Pattern 6: Dark-Money and Political Network Reporting
OpenSecrets, Issue One, and investigative outlets like Mother Jones and Sludge trace political influence networks through:
- FEC filings (federal)
- State campaign-finance databases (varying quality)
- IRS Form 990 and 990-PF for nonprofit flows (ProPublica Nonprofit Explorer)
- Lobbying disclosures (LDA filings, state-level equivalents)
- Corporate ownership linking donors to regulated industries
The pattern, applied to a specific 501(c)(4):
- Pull Form 990s for the last 7+ years.
- Extract grantors, grantees, officers, contractors.
- Cross-reference grantors in their own 990s for upstream funding.
- Check officer ties to lobbying firms, corporate boards, or PACs.
- Map the network; identify pass-through patterns.
See /domains/financial/ for the expanded treatment and /blog/financial-osint-tracing-money-through-public-data/ for the source inventory.
What These Patterns Share
Every pattern above shares the same underlying discipline:
- A specific, falsifiable question.
- A source inventory driven by the question, not by tool availability.
- Rigorous preservation with archiving and hashing.
- Entity-resolution care in the analysis phase.
- Confidence levels attached to every claim.

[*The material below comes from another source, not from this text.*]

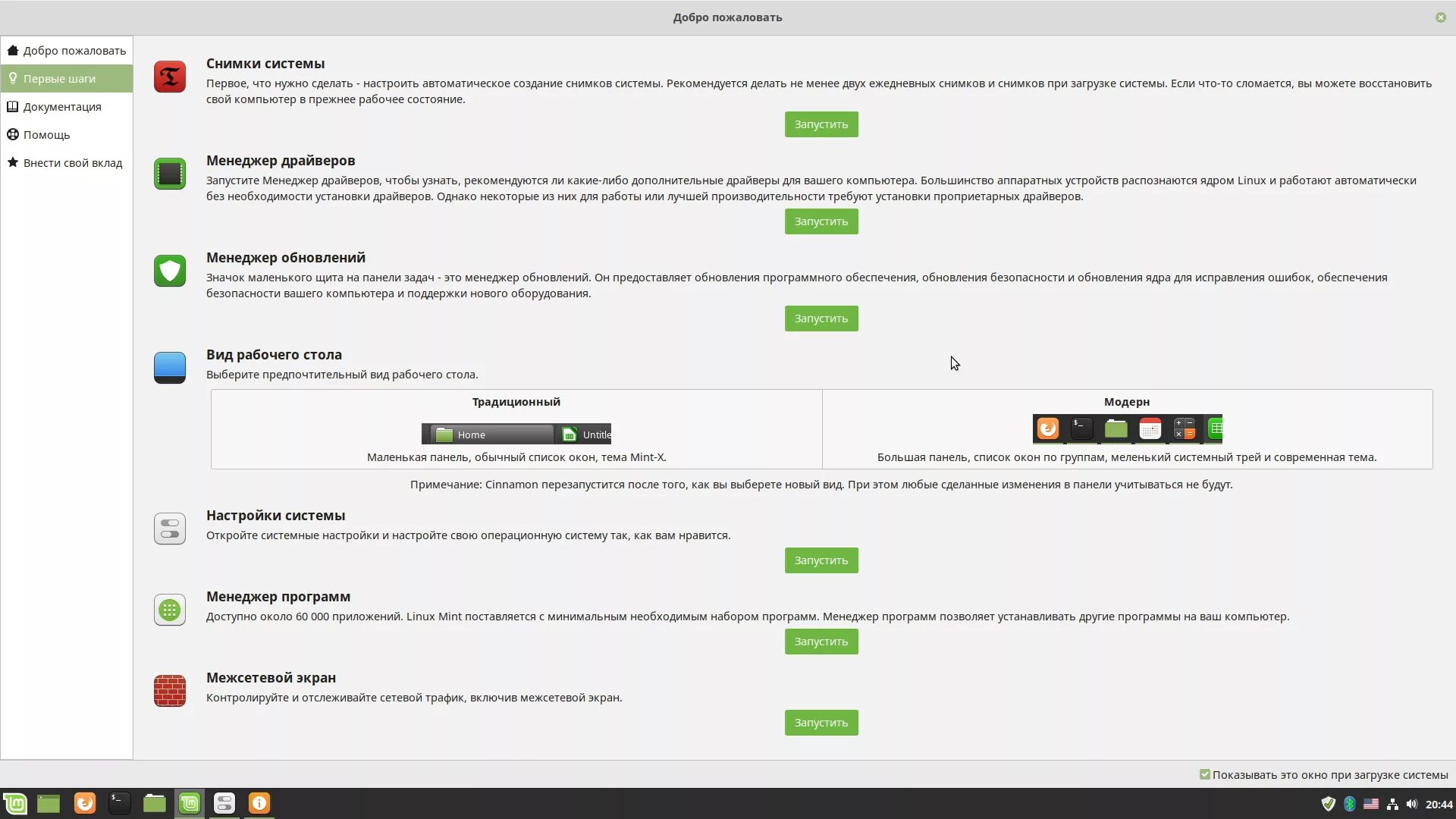Select the Traditional desktop layout
The height and width of the screenshot is (819, 1456).
(516, 429)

- Published sourcing that would allow a competent peer to reproduce the work.
In other words, the OSINT methodology framework: planning → collection → analysis → reporting. The tools vary; the method does not.
What These Patterns Don't Share
Investigations that look superficially similar but lack methodology produce fundamentally different output. Social-media-driven "OSINT" that jumps from tweet to tweet without a collection log, without archiving, and without confidence levels produces viral threads but rarely survives legal or editorial review.

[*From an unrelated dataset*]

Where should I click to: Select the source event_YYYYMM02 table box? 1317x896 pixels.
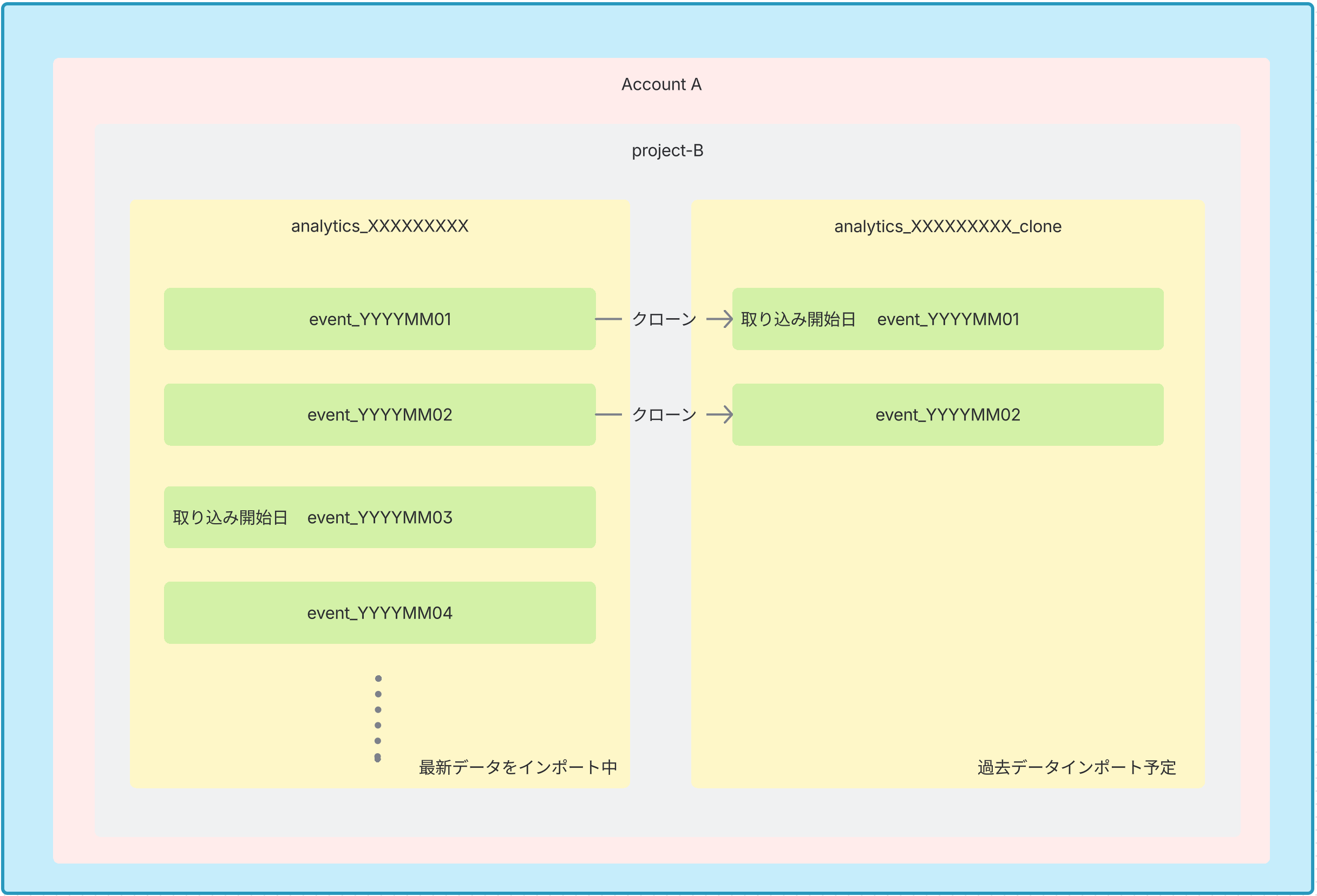coord(379,414)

The published work above survives because its authors treated OSINT as a discipline, not a genre.
How to Use This Post
Pick one investigation from any of the sources mentioned — Bellingcat, ICIJ, OCCRP, Reuters, ProPublica — and reverse-engineer it. For each factual claim in the story:
- Identify the source it cites.
- Verify the source is still accessible (or find an archive).
- Attempt to pull the same finding from the source yourself.
- Log where your pivoting diverges from theirs.
This exercise, run on three published investigations, produces more practical OSINT skill than any amount of passive reading. See /case-studies/ for curated examples on this site.
Where to Go Next
If you have read this post and the preceding 14 in this series, you have the conceptual map. Turning it into practice requires doing the work:
- Pick a methodology phase and work through its full treatment.
- Pick a tool and complete the tutorial with a real (lawful) target.
- Pick a domain and run a small investigation end to end, using the workflow in /blog/building-an-osint-workflow-from-question-to-report/.
Investigators who publish good work are the ones who run many small investigations before they attempt a big one. The Epstein Revealed investigation series and the published canon referenced above are the visible output of thousands of hours of unglamorous, disciplined collection. That is the work. The rest is tooling.